You can probably manipulate the odds by changing both life-time and life-probability to be anything you want. Add restrictions of life being able to interact causally (i.e. they coexist long enough for a light round-trip) and things get even harder. Then consider how long it takes for life to be capable of interstellar communication and things probably get even more tighter.
To get even closer to foolproof, presume a correlation between sufficient technology for interstellar communication and sufficient technology for self-caused extinction-events (nuclear, climate or otherwise).
So, there is a very big difference between 'did other life ever exist?', 'does other life exist right now?', 'will we ever have any kind of interaction with other life?' and, 'will we ever meaningfully communicate with other life?'
I think these organic molecules are a long way from microbial life
I know we're just supposed to accept click-bait headlines, but it bothers me more with space exploration because there is nothing more fascinating than the final frontier dammit! It doesn't always have to be about finding life, especially for people like me who doesn't believe there is any.
I blame Orson Welles.
At least it's not Phoebe ...
I recommend s/watch/read/. I'm just finishing the second book, they're great so far.

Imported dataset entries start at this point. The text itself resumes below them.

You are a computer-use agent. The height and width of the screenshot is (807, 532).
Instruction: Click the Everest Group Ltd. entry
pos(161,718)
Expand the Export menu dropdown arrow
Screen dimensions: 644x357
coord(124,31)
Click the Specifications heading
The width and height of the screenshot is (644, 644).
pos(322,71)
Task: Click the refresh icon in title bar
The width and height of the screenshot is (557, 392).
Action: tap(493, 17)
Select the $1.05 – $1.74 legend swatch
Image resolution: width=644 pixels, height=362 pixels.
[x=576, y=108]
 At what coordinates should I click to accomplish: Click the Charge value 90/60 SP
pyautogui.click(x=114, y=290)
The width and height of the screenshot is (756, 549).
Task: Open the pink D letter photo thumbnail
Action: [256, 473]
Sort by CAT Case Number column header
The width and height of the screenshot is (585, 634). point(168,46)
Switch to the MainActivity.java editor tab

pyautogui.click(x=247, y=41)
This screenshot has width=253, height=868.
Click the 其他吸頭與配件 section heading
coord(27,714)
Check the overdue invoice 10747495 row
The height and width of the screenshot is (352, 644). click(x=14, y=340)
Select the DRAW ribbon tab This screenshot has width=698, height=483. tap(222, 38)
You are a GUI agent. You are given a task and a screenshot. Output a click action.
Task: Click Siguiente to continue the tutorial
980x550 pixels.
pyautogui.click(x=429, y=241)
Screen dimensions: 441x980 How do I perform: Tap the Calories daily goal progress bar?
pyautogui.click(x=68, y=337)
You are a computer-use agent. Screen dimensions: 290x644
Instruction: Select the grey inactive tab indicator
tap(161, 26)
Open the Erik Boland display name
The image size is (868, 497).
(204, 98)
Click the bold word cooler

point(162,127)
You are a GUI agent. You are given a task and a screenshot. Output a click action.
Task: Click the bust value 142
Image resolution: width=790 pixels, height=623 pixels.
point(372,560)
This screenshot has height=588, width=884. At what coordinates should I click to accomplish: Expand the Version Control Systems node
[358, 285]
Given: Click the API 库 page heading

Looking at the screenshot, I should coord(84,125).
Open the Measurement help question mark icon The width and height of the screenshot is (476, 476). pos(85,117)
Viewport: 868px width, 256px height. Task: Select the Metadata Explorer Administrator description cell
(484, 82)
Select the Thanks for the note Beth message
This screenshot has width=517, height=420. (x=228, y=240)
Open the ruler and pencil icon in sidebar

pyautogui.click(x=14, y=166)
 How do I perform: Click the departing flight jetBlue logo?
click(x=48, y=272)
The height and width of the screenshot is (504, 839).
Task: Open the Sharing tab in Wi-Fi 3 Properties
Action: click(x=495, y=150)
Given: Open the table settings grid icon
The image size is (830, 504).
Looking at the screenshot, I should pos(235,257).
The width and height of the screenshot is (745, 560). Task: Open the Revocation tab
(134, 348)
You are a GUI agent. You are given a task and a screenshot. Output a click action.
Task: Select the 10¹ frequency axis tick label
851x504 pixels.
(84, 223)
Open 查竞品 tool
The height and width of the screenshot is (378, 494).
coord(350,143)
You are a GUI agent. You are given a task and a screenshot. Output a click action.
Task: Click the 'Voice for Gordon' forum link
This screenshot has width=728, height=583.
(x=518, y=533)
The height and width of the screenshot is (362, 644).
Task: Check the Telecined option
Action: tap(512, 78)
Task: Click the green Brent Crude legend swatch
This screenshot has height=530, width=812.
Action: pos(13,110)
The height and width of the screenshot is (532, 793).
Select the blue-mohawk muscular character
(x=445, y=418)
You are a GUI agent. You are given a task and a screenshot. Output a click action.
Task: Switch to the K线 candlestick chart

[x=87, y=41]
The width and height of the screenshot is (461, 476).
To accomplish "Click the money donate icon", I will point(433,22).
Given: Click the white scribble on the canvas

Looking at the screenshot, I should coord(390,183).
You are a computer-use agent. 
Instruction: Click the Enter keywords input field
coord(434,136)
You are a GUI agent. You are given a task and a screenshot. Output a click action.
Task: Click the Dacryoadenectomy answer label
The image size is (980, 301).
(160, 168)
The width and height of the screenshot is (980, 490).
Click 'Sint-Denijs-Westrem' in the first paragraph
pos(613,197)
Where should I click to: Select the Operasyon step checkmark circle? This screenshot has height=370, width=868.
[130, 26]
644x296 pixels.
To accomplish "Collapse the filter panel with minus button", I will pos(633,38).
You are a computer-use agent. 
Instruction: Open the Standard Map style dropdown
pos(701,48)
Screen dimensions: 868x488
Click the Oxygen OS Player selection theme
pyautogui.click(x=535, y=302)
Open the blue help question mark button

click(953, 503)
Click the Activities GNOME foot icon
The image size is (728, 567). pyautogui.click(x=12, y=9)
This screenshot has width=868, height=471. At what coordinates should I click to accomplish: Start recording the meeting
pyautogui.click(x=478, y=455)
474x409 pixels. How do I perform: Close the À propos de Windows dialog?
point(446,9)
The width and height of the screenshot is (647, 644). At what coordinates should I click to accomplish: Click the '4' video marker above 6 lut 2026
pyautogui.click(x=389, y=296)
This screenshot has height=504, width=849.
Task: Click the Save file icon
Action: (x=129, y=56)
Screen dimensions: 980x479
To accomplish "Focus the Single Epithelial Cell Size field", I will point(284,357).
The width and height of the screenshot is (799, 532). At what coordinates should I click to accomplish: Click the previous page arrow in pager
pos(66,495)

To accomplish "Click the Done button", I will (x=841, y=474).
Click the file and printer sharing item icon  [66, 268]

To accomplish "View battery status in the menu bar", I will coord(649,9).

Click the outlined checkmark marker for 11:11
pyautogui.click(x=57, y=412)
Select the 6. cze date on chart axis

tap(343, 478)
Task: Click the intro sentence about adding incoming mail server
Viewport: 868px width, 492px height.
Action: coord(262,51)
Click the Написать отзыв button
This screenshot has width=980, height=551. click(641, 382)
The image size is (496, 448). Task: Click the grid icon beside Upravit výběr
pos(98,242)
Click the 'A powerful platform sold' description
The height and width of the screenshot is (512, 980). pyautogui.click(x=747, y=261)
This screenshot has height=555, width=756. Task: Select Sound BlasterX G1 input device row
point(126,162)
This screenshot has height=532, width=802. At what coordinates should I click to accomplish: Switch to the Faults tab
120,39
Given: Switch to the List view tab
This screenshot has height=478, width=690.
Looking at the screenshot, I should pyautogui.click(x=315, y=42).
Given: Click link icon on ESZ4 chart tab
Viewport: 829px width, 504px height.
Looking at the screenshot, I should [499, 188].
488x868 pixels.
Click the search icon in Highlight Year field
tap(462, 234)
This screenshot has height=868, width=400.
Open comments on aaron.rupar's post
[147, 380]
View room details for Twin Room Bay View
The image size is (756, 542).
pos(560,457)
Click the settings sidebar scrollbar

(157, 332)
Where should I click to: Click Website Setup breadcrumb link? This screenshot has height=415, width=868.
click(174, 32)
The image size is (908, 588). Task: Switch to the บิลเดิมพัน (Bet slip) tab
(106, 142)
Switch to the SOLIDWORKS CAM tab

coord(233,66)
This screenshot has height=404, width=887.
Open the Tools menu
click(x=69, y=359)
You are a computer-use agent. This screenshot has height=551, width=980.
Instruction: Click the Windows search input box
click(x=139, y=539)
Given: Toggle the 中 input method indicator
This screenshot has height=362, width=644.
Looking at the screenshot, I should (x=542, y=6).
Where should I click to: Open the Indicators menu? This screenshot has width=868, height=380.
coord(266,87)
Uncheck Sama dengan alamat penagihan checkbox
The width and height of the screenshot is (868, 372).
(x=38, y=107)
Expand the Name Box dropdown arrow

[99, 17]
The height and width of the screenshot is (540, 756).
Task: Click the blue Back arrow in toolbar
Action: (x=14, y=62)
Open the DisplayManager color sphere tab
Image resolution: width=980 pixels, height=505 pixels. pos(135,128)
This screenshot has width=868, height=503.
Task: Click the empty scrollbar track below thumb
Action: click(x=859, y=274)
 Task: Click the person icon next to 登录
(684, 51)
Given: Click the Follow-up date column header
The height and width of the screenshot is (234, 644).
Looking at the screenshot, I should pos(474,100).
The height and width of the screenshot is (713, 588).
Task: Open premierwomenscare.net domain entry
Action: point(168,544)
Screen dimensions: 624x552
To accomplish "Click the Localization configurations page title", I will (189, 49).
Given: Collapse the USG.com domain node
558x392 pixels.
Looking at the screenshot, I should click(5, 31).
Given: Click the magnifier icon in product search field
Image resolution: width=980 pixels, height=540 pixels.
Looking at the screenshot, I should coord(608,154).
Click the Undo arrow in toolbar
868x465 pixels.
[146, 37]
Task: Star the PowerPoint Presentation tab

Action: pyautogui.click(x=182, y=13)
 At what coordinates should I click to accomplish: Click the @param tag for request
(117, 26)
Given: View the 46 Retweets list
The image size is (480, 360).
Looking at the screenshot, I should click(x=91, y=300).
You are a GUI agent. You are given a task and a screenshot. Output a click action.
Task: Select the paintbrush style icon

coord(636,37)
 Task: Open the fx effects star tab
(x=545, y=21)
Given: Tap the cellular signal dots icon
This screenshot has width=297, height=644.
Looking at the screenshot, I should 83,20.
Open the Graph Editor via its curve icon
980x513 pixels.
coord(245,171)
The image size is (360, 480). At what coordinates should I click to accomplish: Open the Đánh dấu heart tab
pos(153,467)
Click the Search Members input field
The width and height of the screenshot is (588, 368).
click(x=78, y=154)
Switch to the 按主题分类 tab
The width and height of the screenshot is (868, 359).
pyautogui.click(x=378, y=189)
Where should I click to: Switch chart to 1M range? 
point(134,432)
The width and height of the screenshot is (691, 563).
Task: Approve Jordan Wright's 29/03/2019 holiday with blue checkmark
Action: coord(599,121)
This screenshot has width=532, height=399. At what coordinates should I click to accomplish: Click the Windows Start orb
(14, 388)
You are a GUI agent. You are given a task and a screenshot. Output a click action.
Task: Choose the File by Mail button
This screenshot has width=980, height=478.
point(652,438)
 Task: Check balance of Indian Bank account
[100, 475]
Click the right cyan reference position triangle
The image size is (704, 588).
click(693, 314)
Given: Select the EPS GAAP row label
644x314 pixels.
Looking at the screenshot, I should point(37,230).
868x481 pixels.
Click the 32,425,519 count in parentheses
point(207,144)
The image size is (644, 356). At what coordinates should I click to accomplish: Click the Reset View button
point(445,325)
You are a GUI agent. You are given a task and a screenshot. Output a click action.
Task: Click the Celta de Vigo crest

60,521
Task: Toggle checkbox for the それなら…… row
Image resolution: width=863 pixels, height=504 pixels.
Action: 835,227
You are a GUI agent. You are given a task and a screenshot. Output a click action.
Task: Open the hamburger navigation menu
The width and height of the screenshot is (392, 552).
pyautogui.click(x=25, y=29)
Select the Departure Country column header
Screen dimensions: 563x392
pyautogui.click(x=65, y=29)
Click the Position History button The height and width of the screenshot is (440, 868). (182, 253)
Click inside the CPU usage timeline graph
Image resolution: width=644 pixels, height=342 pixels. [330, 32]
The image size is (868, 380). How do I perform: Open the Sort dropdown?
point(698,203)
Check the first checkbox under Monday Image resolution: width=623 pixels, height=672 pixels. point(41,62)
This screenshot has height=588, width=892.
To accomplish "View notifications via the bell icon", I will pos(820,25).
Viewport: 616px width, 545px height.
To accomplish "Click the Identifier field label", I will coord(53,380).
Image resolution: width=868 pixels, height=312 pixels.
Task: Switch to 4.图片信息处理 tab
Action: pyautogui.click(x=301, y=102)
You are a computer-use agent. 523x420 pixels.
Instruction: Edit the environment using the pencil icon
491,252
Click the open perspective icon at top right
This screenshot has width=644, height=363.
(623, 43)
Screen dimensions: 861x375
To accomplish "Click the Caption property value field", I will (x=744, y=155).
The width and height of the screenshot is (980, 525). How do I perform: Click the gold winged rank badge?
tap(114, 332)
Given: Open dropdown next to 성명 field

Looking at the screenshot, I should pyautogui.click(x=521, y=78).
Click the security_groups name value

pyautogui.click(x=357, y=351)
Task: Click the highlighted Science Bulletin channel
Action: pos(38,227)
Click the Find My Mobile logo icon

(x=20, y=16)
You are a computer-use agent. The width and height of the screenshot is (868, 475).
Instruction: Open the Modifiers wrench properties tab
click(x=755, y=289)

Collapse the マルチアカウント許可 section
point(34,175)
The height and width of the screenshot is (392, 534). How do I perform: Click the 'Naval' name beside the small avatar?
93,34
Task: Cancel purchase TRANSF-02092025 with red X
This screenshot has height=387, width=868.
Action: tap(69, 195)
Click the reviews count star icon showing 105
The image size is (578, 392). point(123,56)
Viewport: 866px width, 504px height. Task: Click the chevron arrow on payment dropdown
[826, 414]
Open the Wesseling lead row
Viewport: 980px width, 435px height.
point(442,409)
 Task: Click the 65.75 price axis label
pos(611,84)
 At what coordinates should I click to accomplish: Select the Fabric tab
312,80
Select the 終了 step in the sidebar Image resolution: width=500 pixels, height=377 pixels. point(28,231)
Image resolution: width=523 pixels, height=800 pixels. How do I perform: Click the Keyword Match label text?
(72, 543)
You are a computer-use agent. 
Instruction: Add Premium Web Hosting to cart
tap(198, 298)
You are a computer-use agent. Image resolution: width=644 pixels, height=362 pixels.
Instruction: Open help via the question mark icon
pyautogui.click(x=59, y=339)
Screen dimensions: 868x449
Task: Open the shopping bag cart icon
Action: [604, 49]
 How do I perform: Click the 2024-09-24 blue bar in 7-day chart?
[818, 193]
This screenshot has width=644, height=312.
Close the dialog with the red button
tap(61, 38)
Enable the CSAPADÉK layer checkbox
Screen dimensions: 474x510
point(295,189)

Crossed my mind, but more people watch it / know it as a show. Thanks for mentioning that it is in fact a book series.
I'm enjoying both very well. My inner Kerbal is quite satisfied with the show; the physics in it is mostly OK.
but what isn't ok is so cringy :(
Well yea; don't they watch The Expanse?
Please note that "organic" in this context just means "contains carbon," it doesn't necessarily come from organisms.
You know, this really makes me think. The answer to what humanity is looking for is right _here_, on earth. There is a notion, I suspect, that the endeavors of humanity are imperfect such that freedom and inspiration come from somewhere else. But we roll on, slapping on a new coat of paint and cutting the grass.
Don't get me wrong, life on other planets would be super cool, and liberating in a certain way. In the meantime, we have life right here, let's nurture and take care of it.
There is nothing that relates to trump in this article
please stop shit posting
Sorry, wasn't as funny written out as it was in my head.
Should Trump consider the nuclear option before they become sentinent?